> **QUELLENAUSZUG**:

—————

Noch beteuert Mesut E. seine Unschuld und auch sein Schwager, der CDU-Abgeordnete Turhal Özdal, dementiert: „Die Gerüchteküche der AfD. Frank Magnitz hat ja damit Berühmtheit erlangt, dass er alle paar Wochen eine Lüge in die Welt setzt.“

Doch die Ermittlungen der Staatsanwaltschaft Bremen haben ergeben, dass zumindest in acht Fällen der Anfangsverdacht auf Wahlfälschung besteht. Zwei Zeugen haben mit „buten und binnen“ gesprochen.

Laut Christine N. (Name geändert) habe sie ein fremder Mann und eine Frau auf der Straße angesprochen und mit ihr über die Wahl gesprochen.

Es ging um die CDU und darum, dass man diese Partei als Mutter doch wählen muss“, sagt die Zeugin.

Doch sie habe den beiden unmissverständlich klargemacht, dass sie die CDU nicht wählen würde. Doch die beiden hätten nicht lockergelassen, so „buten un binnen“. Schließlich gab Christine N. dem Mann die Vollmacht, dass er die Briewahlunterlagen vom Wahlamt abholen durfte. Wenige Tage später kam Mesut E. zu der Wählerin.

—————

(Datensatzeinträge)

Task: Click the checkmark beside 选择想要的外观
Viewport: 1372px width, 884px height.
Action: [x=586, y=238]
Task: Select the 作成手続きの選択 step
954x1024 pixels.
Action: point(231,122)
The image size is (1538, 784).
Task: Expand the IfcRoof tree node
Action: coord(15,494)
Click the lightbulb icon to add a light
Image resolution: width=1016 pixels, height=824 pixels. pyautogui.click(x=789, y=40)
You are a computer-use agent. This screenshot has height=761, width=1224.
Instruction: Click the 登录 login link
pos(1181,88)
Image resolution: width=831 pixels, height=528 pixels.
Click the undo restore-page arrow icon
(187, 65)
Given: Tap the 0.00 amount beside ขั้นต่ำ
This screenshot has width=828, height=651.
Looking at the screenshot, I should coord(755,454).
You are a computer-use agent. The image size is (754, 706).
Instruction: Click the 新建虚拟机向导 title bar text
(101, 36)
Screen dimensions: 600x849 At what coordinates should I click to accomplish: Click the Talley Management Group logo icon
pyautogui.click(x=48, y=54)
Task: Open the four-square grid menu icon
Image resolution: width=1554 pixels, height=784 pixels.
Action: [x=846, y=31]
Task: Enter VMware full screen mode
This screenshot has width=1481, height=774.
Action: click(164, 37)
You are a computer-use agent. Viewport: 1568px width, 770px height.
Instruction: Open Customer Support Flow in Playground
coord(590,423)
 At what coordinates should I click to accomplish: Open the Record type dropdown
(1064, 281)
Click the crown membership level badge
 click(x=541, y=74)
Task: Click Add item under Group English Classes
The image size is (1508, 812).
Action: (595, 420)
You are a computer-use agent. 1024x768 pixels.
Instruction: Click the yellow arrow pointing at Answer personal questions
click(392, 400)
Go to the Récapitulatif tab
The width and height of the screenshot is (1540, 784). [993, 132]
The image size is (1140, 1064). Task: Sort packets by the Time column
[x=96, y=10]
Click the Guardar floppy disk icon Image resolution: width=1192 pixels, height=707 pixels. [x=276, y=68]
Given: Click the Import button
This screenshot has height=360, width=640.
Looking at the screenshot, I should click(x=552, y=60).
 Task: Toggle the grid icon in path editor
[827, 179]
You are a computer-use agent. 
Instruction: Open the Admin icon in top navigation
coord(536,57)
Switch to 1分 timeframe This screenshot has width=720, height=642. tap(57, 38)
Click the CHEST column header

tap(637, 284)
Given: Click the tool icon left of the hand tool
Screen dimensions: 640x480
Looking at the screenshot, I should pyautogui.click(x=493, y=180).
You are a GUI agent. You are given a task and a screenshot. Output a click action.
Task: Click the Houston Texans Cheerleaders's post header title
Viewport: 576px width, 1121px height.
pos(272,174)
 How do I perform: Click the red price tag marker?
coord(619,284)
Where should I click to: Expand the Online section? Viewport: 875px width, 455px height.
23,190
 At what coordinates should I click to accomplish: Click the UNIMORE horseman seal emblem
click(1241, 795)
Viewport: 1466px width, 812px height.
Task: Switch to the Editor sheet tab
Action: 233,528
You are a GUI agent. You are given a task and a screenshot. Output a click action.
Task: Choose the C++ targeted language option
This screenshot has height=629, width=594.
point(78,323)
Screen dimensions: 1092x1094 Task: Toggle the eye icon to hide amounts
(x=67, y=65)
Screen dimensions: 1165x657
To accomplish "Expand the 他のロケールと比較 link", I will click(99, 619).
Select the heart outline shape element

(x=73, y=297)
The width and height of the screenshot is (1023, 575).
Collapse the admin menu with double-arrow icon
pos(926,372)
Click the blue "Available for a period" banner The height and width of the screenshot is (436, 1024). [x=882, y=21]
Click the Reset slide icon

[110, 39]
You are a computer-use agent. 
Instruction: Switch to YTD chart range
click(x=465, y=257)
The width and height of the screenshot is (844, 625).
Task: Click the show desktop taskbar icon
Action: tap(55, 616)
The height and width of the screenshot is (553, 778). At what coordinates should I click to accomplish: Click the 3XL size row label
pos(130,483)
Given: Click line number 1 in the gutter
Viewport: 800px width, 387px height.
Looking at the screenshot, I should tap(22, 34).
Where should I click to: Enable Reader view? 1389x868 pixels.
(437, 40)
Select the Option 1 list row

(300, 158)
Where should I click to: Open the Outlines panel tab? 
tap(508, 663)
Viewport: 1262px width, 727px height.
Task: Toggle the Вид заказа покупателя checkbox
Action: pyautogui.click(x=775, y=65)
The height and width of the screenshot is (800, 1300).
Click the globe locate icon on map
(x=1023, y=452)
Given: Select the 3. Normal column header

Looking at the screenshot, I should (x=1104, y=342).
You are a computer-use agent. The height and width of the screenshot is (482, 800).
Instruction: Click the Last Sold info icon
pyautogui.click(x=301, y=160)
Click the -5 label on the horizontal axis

—————

> **AUFGABENTEILE**:
1. Überarbeite einen Ausschnitt der Datensätze: Beginne bei der Zeile mit „Screen dimensions: 1165x657“ und höre nach dem Ende der Datensätze auf. Gib diese Zeilen wieder, ersetze darin „Instruction“ durch „Prompt“ und lass alles andere unverändert.
2. Knüpfe an den Bericht über den Verdacht der Wahlfälschung in Bremen an und schreibe ihn nach seinem letzten Satz weiter.

> **GEGEBENE ANTWORTEN**:
1.
Screen dimensions: 1165x657
To accomplish "Expand the 他のロケールと比較 link", I will click(99, 619).
Select the heart outline shape element

(x=73, y=297)
The width and height of the screenshot is (1023, 575).
Collapse the admin menu with double-arrow icon
pos(926,372)
Click the blue "Available for a period" banner The height and width of the screenshot is (436, 1024). [x=882, y=21]
Click the Reset slide icon

[110, 39]
You are a computer-use agent. 
Prompt: Switch to YTD chart range
click(x=465, y=257)
The width and height of the screenshot is (844, 625).
Task: Click the show desktop taskbar icon
Action: tap(55, 616)
The height and width of the screenshot is (553, 778). At what coordinates should I click to accomplish: Click the 3XL size row label
pos(130,483)
Given: Click line number 1 in the gutter
Viewport: 800px width, 387px height.
Looking at the screenshot, I should tap(22, 34).
Where should I click to: Enable Reader view? 1389x868 pixels.
(437, 40)
Select the Option 1 list row

(300, 158)
Where should I click to: Open the Outlines panel tab? 
tap(508, 663)
Viewport: 1262px width, 727px height.
Task: Toggle the Вид заказа покупателя checkbox
Action: pyautogui.click(x=775, y=65)
The height and width of the screenshot is (800, 1300).
Click the globe locate icon on map
(x=1023, y=452)
Given: Select the 3. Normal column header

Looking at the screenshot, I should (x=1104, y=342).
You are a computer-use agent. The height and width of the screenshot is (482, 800).
Prompt: Click the Last Sold info icon
pyautogui.click(x=301, y=160)
Click the -5 label on the horizontal axis

2.
In ihrem Beisein habe Mesut E. den Wahlzettel für die Bremische Bürgerschaft selbst ausgefüllt. „Er hat den Umschlag sogar selbst zugeklebt.“

Lediglich der Wahlzettel für die Stadtverordnetenversammlung und ein Briefwahlformular wurden Christine N. übergeben. Da sie das verdächtig fand, nahm sie dem Mann den Umschlag mit der für die CDU abgegebene Stimme ab, weil sie selbst wählen wollte. Mesut E. solle am nächsten Tag wiederkommen, vereinbarten die beiden.

Das verschaffte der Zeugin Zeit, sich zu erkundigen. Das Bremerhavener Wahlamt sagte zu den Schilderungen von Christine N. „das klingt nicht seriös, da sollten Sie nicht mitmachen“. Daraus schloss die Wählerin: „Besonders interessiert wirkten die nicht.“

Sie rief bei mehreren Parteien an, erreichte aber erst bei der AfD jemanden. Die Partei nahm sich der Sache sofort an. Bremens Landesvorsitzender Frank Magnitz und sein Stellvertreter Thomas Jürgewitz trafen sich mit Christine N. in Grünehöfe, riefen die Polizei und warteten auf Mesut E. Als der auftauchte, schnappten die Handschellen zu.

Kein Einzelfall

Ein weiterer Bürger hatte fast dieselbe Situation wie Christine N. angegeben. Darüber hinaus gibt es sechs Fällen, bei denen die Wahlzettel von Dritten ausgefüllt wurde, so Frank Passage von der Staatsanwaltschaft Bremen.

Besonders auffällig ist die Anzahl der Briefwahl-Vollmachten im Bremerhavener Grünhöfe. Die Stadt teilte mit, dass 42 Prozent aus dieser Region komme.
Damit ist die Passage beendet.